Es herrscht eine grosse Offenheit über die Kantons- und Sprachgrenzen hinaus. Im Gespräch mit einem Innerschweizer oder einem Walliser stelle ich je nach Thema plötzlich Gemeinsamkeiten mit Sorgen des Aargaus oder des Fricktals fest. Im Nationalratssaal sitzt links von mir ein St. Galler, rechts ein Bündner, hinter mir ein Jurassier – ich fühle mich wohl in ihrer Mitte und schätze es sehr, dass nicht alle Aargauer auf einem Haufen sitzen.
Was gibt Ihnen zu denken?
Die Meinungen gehen schon sehr weit auseinander. Ich frage mich immer, kann ich das Optimum herausholen für die Leute, die mich gewählt haben? Das Zweikammer-System führt dazu, dass es viele Kompromisse gibt. Umgekehrt haben wir gerade dadurch den Vorteil der Beständigkeit. Wir sind im politischen Ablauf nicht die schnellsten. Ich habe Geduld, aber auch ich habe schon gesagt, es würde mich freuen, es ginge in dieser oder jener Sache etwas schneller.
Das Schönste an unserem System ist, dass wir Politiker nicht abschliessend entscheiden können. Es besteht immer die Möglichkeit, dass das Volk als oberste Instanz in einer Abstimmung anders entscheidet oder mit Initiativen eingreift. Dieses Wissen im Hinterkopf führt zu besseren Lösungen, davon bin ich überzeugt.
Sind Sie mit dem politisch Erreichten im 2024 zufrieden?
Es gibt Geschäfte, wo ich zu den Gewinnern gehört habe und andere, wo ich bei den Verlierern war oder nur teilweise erreicht wurde, wofür ich gekämpft habe. Aber das gehört dazu.
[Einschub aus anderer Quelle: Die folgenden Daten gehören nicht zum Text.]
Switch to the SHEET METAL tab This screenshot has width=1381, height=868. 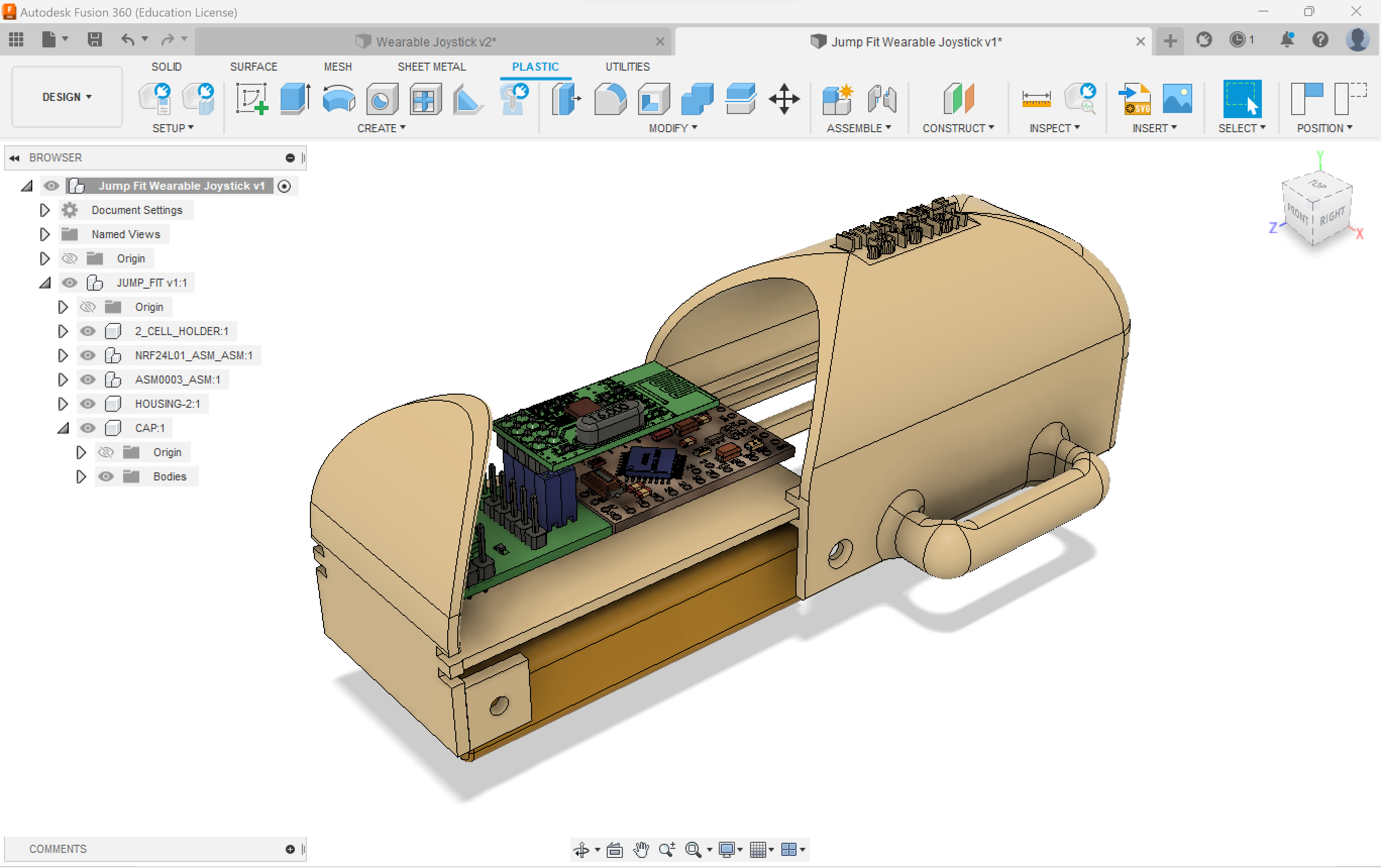point(431,67)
Bei einem Politiker, der sagt, in den allermeisten Fällen gehöre er zu den Gewinnern, frage ich mich, ob er nicht zu viel Slalom macht.
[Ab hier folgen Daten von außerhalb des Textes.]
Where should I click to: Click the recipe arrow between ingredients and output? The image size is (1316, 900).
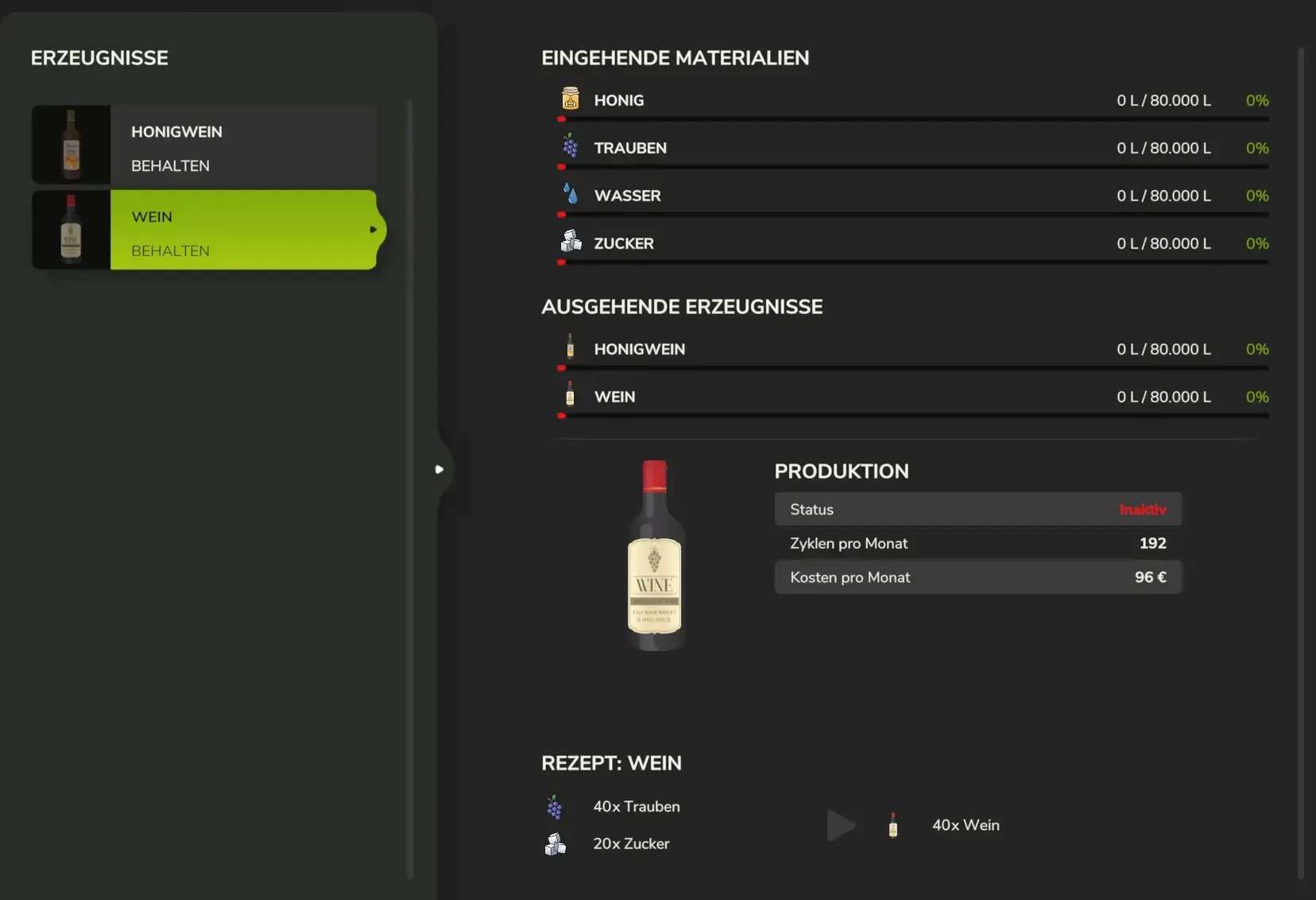[x=841, y=825]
Hat sich Christoph Riner in Bern verändert?
Ich hoffe es wirklich nicht! Bei Leuten, die mir nahestehen, frage ich regelmässig nach und die sagen: Der Riner ist der Riner.
Die Gefahr besteht aber, dass man sich verändert …
Bei den einen oder anderen könnte es sein. Für mich ist es das A und O zu bleiben, wie ich bin. Würde ich vom engsten Umfeld zu hören bekommen, Du bist nicht mehr der von früher, wäre der Moment gekommen, die Sache zu überdenken.
Ist man Nationalrat, wollen alle etwas von einem.
Das ist so. Hier in Bern und auch daheim im Fricktal, aber ich finde das gut. Ich bekomme enorm viel Post. Sehr viele E-Mails. Viel Positives, aber auch negative Kritik. Auch die ist hilfreich und ich nehme sie sehr ernst. Ich bekomme aber auch Briefe, wie ich sie in meiner bisherigen politischen Tätigkeit noch nie bekommen habe; Briefe, die jeden Anstand vermissen lassen. Daran musste ich mich zuerst gewöhnen.
Sicher werden Sie auch von Interessenvertretern, den Lobbyisten, kontaktiert.
Das ist so. Jeder Parlamentarier hat zwei Badges, die er für vier Jahre an jemanden vergeben darf. Die werden sehr oft an Lobbyisten vergeben, an Firmen und Verbände. Die können dann vier Jahre lang im Bundeshaus ein- und ausgehen und versuchen, ihren Einfluss geltend zu machen.
Ich habe meine beiden Badges bewusst nicht vergeben. Ich will niemandem etwas unterstellen und auch andere nicht beurteilen, aber für mich stimmt es so am besten. Ich will vollkommen unabhängig sein.
Damit gehören Sie zu den Ausnahmen.
Das ist richtig. Ich werde auch oft darauf angesprochen. Gerade kürzlich hat mir jemand geschrieben, sie hätten auf der Liste gesehen, dass ich meine Badges noch nicht vergeben habe, sie hätten Interesse.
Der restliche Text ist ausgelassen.